Talar árboles con herramientas rudimentarias, de doce a dieciséis horas, con una ración de 500 gramos de pan diario que se reducirá a 300 si no se cumple la cuota de trabajo, y a más – en caso de que te coincida con la gran hambruna del 42, en lo más crudo de la II Guerra Mundial -, a cincuenta grados bajo cero. O cavar en la mina para extraer oro, en cuevas congeladas, con utensilios inadecuados y un ritmo de trabajo imposible. Sin ropa de abrigo, enferma. Si desfalleces, te disparan. Si te tambaleas en el camino de vuelta al campo, y das un paso a la derecha, lo consideran un acto de sedición, un intento de fuga. Y te disparan. Miles de mujeres murieron así. Durante un tiempo alguien se acordó de ellas. Después desaparecieron.
Hasta la muerte de Stalin, y desde el año 1939, Beria, el ministro del interior soviético, se hizo cargo de los campos. Lo que habían sido campos de exterminio, antes y durante las grandes purgas, pasaron a denominarse campos de trabajo, con el objetivo de situar a la URSS a la vanguardia del mundo. El trabajo esclavo era necesario para mantener unos niveles de producción inalcanzables.
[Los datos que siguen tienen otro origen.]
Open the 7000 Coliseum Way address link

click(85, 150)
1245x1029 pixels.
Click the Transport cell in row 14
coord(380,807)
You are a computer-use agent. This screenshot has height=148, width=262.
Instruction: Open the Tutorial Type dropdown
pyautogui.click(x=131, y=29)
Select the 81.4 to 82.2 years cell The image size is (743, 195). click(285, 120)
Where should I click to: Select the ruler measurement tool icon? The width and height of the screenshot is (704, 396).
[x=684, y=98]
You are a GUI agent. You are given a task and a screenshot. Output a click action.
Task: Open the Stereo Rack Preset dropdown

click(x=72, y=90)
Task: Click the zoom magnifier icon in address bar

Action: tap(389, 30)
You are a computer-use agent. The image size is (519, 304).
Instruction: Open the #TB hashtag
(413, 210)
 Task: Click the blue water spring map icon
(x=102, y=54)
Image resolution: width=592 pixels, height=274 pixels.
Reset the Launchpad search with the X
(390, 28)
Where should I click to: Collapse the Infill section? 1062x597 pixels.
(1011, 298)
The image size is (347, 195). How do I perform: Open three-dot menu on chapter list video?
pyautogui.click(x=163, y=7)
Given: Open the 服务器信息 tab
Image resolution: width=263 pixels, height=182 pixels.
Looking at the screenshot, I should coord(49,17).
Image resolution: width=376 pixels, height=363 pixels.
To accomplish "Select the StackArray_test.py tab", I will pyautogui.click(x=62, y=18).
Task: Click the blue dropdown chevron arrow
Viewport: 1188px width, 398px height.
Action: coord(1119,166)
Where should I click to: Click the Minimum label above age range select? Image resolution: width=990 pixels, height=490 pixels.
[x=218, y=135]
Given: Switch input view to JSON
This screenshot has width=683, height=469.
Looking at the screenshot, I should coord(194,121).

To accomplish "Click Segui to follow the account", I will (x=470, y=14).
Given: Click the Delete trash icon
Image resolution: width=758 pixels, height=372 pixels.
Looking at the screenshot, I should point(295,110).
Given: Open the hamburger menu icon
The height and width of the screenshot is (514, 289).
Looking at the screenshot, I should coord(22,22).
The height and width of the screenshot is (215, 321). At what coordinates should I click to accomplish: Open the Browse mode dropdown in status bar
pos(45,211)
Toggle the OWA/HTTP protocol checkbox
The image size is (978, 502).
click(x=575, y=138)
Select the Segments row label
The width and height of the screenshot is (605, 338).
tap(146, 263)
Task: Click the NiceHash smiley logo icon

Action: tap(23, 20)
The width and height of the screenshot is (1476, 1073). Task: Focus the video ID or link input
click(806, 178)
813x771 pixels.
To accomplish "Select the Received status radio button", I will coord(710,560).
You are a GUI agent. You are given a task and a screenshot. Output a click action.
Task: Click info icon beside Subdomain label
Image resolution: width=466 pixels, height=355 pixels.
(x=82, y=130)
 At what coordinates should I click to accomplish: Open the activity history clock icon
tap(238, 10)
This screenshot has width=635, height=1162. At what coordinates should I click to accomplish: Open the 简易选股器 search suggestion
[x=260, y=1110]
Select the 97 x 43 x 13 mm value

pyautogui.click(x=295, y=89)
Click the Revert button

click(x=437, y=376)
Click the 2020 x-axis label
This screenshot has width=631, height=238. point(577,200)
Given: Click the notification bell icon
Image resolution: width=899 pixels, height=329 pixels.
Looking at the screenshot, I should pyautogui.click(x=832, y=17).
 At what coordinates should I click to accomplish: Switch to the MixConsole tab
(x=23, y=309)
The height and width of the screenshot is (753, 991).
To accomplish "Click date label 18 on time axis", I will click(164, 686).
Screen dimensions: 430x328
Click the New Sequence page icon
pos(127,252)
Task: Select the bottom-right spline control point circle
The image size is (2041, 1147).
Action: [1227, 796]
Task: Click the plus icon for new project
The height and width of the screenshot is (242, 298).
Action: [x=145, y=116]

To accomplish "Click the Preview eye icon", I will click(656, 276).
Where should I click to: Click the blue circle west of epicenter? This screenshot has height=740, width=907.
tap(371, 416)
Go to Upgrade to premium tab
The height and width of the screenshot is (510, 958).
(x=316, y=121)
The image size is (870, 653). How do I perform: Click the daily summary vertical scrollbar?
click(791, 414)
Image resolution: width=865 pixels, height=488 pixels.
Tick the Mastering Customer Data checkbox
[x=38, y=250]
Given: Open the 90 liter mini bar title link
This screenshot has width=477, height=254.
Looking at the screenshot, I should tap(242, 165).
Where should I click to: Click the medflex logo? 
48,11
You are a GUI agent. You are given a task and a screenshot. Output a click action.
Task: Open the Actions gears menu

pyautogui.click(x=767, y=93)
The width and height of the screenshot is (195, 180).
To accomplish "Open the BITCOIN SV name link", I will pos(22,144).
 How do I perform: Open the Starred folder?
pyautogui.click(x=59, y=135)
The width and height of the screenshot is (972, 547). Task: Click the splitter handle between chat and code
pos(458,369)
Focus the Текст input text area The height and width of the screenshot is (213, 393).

Como consecuencia, y a la par que con la personalidad paranoide de Stalin, se elevaban las cuotas, se deportaban más presos y crecía el territorio del gulag.
Tú eres una presa política. Estás en peligro de muerte si te destinan a un grupo de trabajo formado por delincuentes. La salida que tienes es integrarte. Si logras convertirte en protegida de los urki – casta criminal profesional -, quizá te salves. Tienes que hacer lo que ellos te ordenen y, de todo eso, la prostitución es, con mucho, la opción más llevadera. Una vez que hayas decidido atravesar ciertas fronteras morales, en caso de que, vivido lo vivido, se mantenga alguna en pie, puedes optar por compartir tu nuevo estado con los jefes de campo o ciertas figuras relevantes para tu supervivencia. Jefes de cocina, por ejemplo. Guardias encargados de llevarte al trabajo. Médicos capaces de alargar tu estancia en el pabellón de enfermos. Puedes decir que no. Y morir violentamente. O arreglártelas, con la suerte de tu lado, y ser trasladada a otro grupo de trabajo. También decir que sí, y perder la razón. O decir que sí, y seguir viviendo.
El día en que decretan una amnistía para mujeres embarazadas, quizá te encuentres entre ellas. Sabes que no es bondad sino insatisfacción del estado soviético por unos niveles bajos de productividad. Quieres alegrarte, pero no sabes cómo. Te prohíben volver a Moscú o a cualquier otra gran ciudad. Te obligan a mantener esa distancia para que no haya peligro de una nueva condena. La reeducación del campo cumplió bien con su papel. Te quedas en Magadán, una ciudad que se creó con mano esclava donde antes había suelo congelado. Nadie quiere alquilarte una habitación, ni darte trabajo, ni venderte comida. Si te quedan fuerzas para arrastrarte, quizá meses, puede que encuentres un lugar inmundo donde descansar. Pero no te preguntes nunca para qué todo esto.
Después, la vida sigue. “Largo es el camino./El corazón no late,/el terror oprime el alma”, resuenan, todavía, millones de voces condenadas al gulag.
*Publicado en Táboa Redonda, el suplemento cultural de El Progreso de Lugo y Diario de Pontevedra.